On my way home from a particularly dispiriting workout at the gym, where my hands cracked and bled profusely after relatively mild strength training, a man seated next to me posed the following question: “Excuse me, but I’m a professional chef and I have to ask. Did you burn your hands?”
Before I could organize my thoughts, humiliated blood rushed to my cheeks. I love the anonymity that city life offers and I was suddenly acutely aware that the hated eczema came with a price I’d never anticipated. I no longer blended. Once I recovered from this horror, I grew incensed by the man’s impertinence. The visibility of my affliction does not make it a topic for public discourse, and the whole “I’m a professional chef” declaration seemed to suggest that this show of concern was merely an excuse to talk about himself.
This was one for Ms. Manners. What do the rules of civility say about my obligation to indulge and respond to such unwanted conversation? I downshifted to the sunny disposition I typically reserve for telemarketers and unwashed tavern suitors: a dead eyed, nail-to-the-floor bitch stare accompanied by as few words as possible, spoken with flat affect. To my later amusement, the man seemed to take this disinclination for engagement on my part as a character flaw. I had to appreciate the irony.
But you know, CTA weirdos and miscreants abound, and I was ready to chalk it up as a one-time, annoying encounter. Until last night.

━━━━━━━━━━━━━━━━━━━━

◆ Problem to solve
Substitute "door-to-door salesmen" for "telemarketers" in the eczema passage, and write out the part between "This was one" and "Until last night.", inclusive. You can ignore the material.

◆ Source data
━━━━━━━━━━━━━━━━━━━━

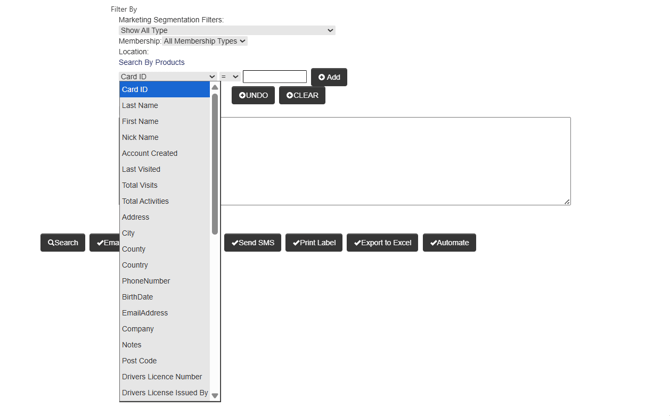Viewport: 670px width, 416px height.
Task: Click the CLEAR button
Action: click(x=302, y=96)
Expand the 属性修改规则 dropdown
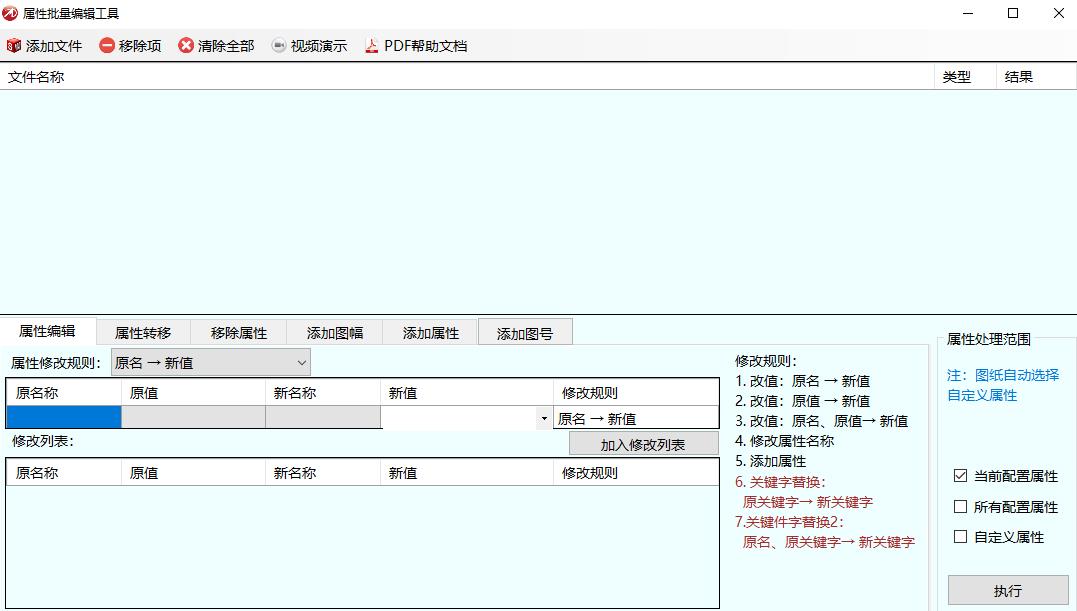Image resolution: width=1077 pixels, height=611 pixels. [x=301, y=363]
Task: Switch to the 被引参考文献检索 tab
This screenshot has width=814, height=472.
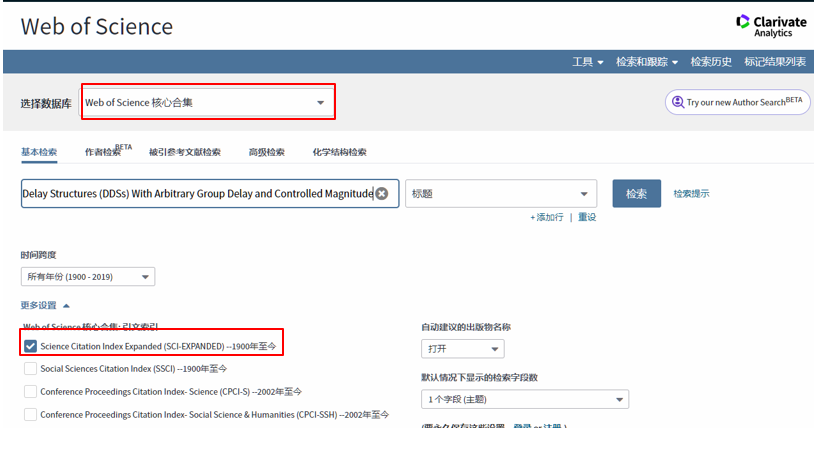Action: [x=184, y=152]
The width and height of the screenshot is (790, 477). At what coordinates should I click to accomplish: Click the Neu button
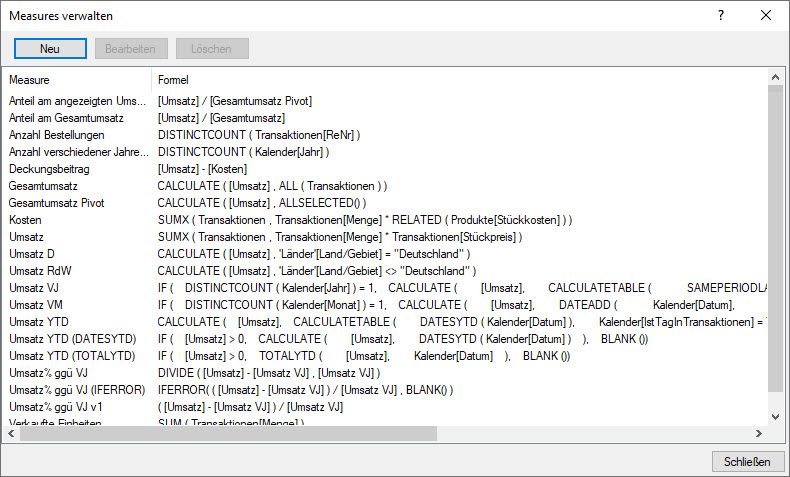[x=50, y=48]
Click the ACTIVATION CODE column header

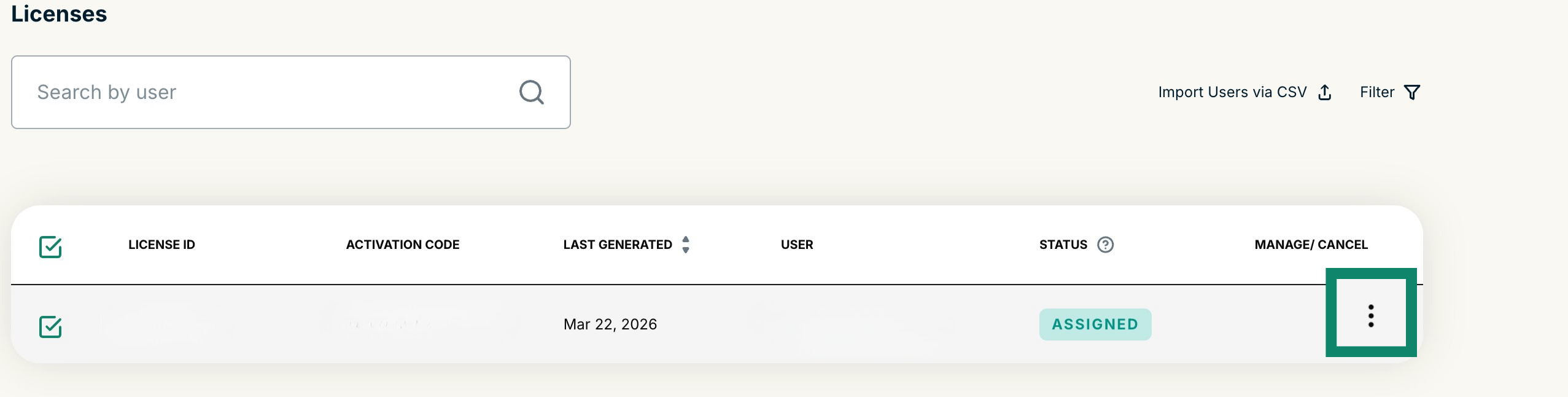[x=402, y=245]
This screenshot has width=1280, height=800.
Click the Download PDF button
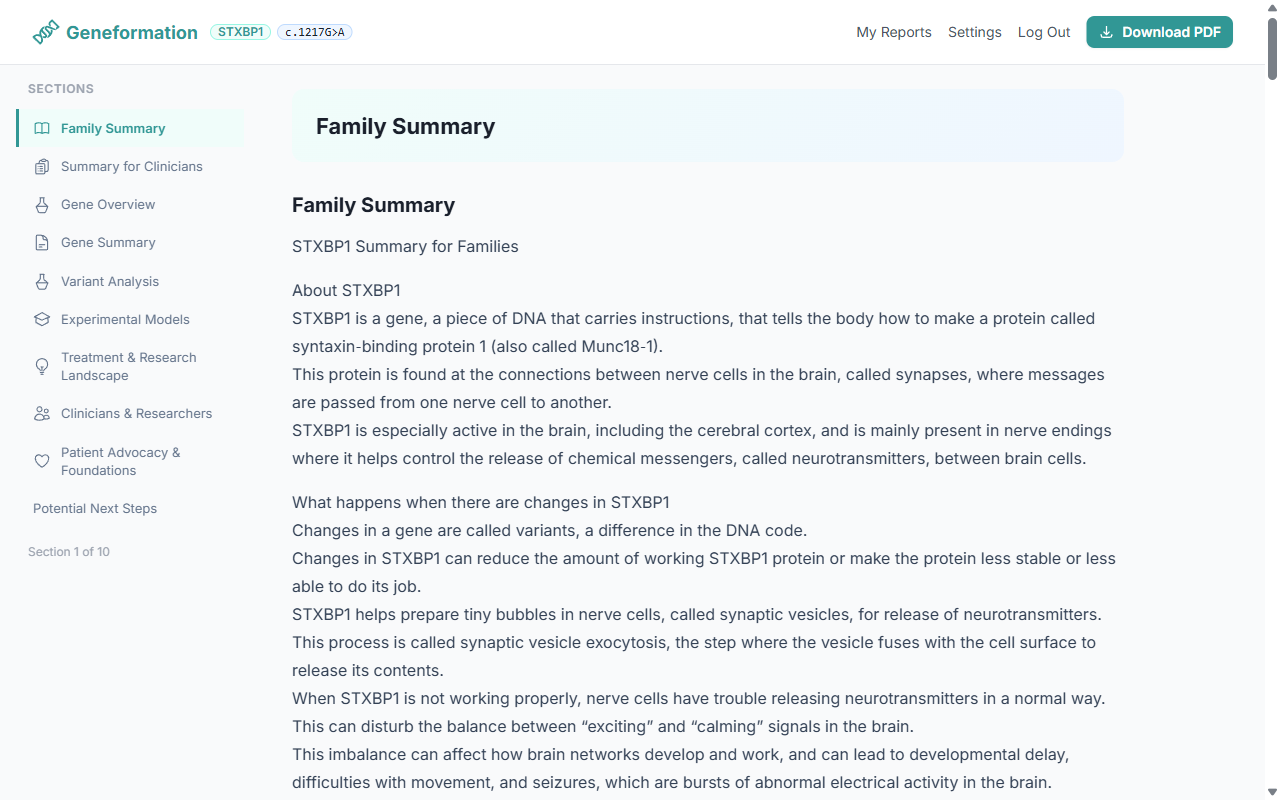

━━━━━━━━━━━━━━━━━━━━

◆ Exercise response
This was one for Ms. Manners. What do the rules of civility say about my obligation to indulge and respond to such unwanted conversation? I downshifted to the sunny disposition I typically reserve for door-to-door salesmen and unwashed tavern suitors: a dead eyed, nail-to-the-floor bitch stare accompanied by as few words as possible, spoken with flat affect. To my later amusement, the man seemed to take this disinclination for engagement on my part as a character flaw. I had to appreciate the irony.
But you know, CTA weirdos and miscreants abound, and I was ready to chalk it up as a one-time, annoying encounter. Until last night.